Come funziona il pagamento di Eni del gas russo
Il metodo di pagamento di Eni è stato messo a punto, spiegano le fonti, con il gabinetto della Presidenza del Consiglio e il ministero della Transizione Ecologica. Secondo quanto comunicato dall’azienda, il versamento continuerà a essere effettuato in euro (come da contratto). La conversione in rubli avverrà solo 48 ore dopo su un secondo conto, sempre intestato a Eni, a opera di un agente liquidatore della borsa di Mosca. «Il clearing agent non è sanzionato dall’Ue a differenza della Banca centrale russa», dicono le fonti. Si tratta quini, spiegano, di un procedimento in linea con le indicazioni europee.
L’espediente è quello descritto dallo stesso Vladimir Putin nel decreto del 31 marzo scorso: i «Paesi ostili» alla Russia sono chiamati pagare il gas in rubli attraverso l’apertura di conti speciali di tipo “K” con Gazprombank, braccio finanziario della società di energia Gazprom. Quello di Eni, spiegano le fonti, è un meccanismo che «indirettamente» compie un pagamento in rubli, ma che «tecnicamente» non va contro i contratti in essere né contro le regole comunitarie. Della stessa idea sembra essere il Commissario agli Affari Economici Paolo Gentiloni, che in merito alla questione ha detto: «I pagamenti in euro o in dollari non costituiscono una violazione delle sanzioni».
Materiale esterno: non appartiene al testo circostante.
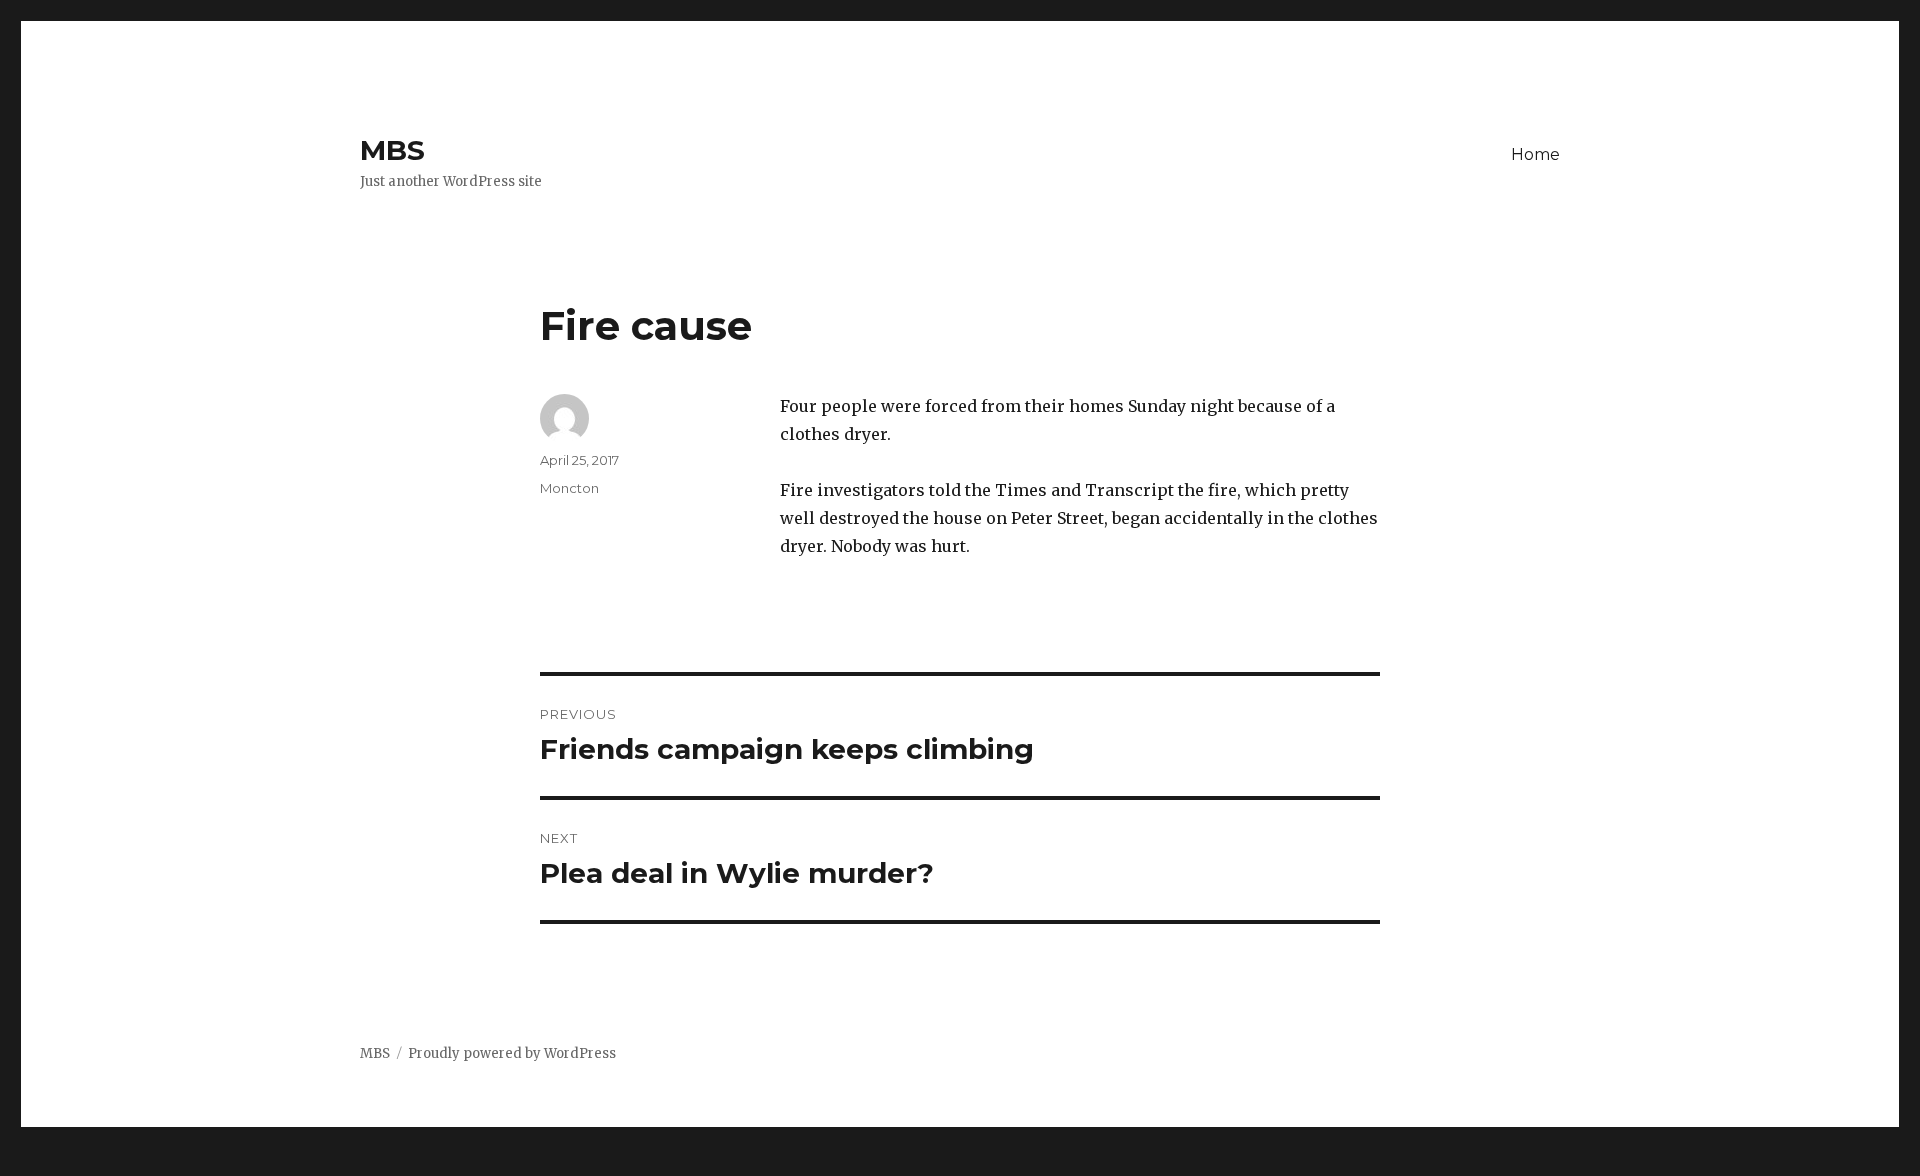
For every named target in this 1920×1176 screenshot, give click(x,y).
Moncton (569, 488)
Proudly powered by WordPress (512, 1053)
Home (1535, 154)
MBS (392, 150)
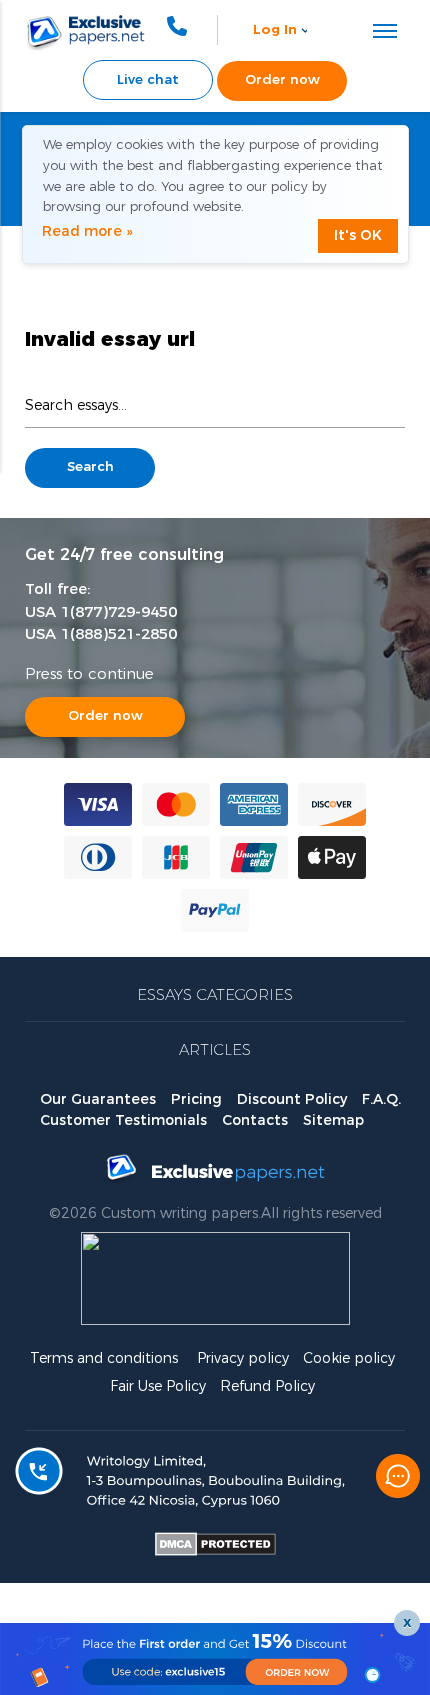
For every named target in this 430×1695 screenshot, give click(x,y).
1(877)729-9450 (119, 612)
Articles (215, 1050)
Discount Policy (292, 1100)
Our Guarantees (98, 1100)
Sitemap (333, 1121)
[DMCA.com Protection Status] (215, 1552)
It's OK (358, 236)
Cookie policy (349, 1359)
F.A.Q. (381, 1100)
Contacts (255, 1121)
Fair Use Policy (158, 1387)
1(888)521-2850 (119, 634)
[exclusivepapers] (72, 30)
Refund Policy (267, 1387)
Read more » (87, 232)
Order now (105, 716)
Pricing (196, 1100)
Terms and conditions (104, 1359)
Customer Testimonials (123, 1121)
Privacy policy (243, 1359)
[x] (215, 1659)
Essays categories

Perché la Commissione non è chiara?
«Siamo davanti a uno scaricabarile istituzionale», spiegano le fonti, parlando di «un certo malessere» in seno al governo italiano e alla stessa Eni. Molti Stati membri, dicono, «non possono rinunciare al gas russo e non c’è la volontà politica di farlo. Perché questo creerebbe il rischio di chiusura delle attività produttive. Soprattutto Paesi con il manifatturiero forte come Italia e Germania non possono permetterselo». A opporsi all’embargo sono stati anche l’Ungheria e i Paesi del Sud-Est europeo. La Commissione Ue lavora su input degli Stati membri, che non hanno trovato un accordo sul blocco totale del gas da Mosca.
In una conferenza stampa del 6 aprile scorso, Draghi ha commentato: «L’embargo del gas russo non è sul tavolo e non so se lo sarà mai». Secondo le fonti, «la linea del governo è stata quella di continuare a importare gas per evitare un’economia di guerra, ed Eni ha fatto tutti i passi in sincronia con l’esecutivo». «Se l’Unione europea avesse deciso di sospendere le forniture di gas da Mosca – concludono -, Eni si sarebbe adeguata».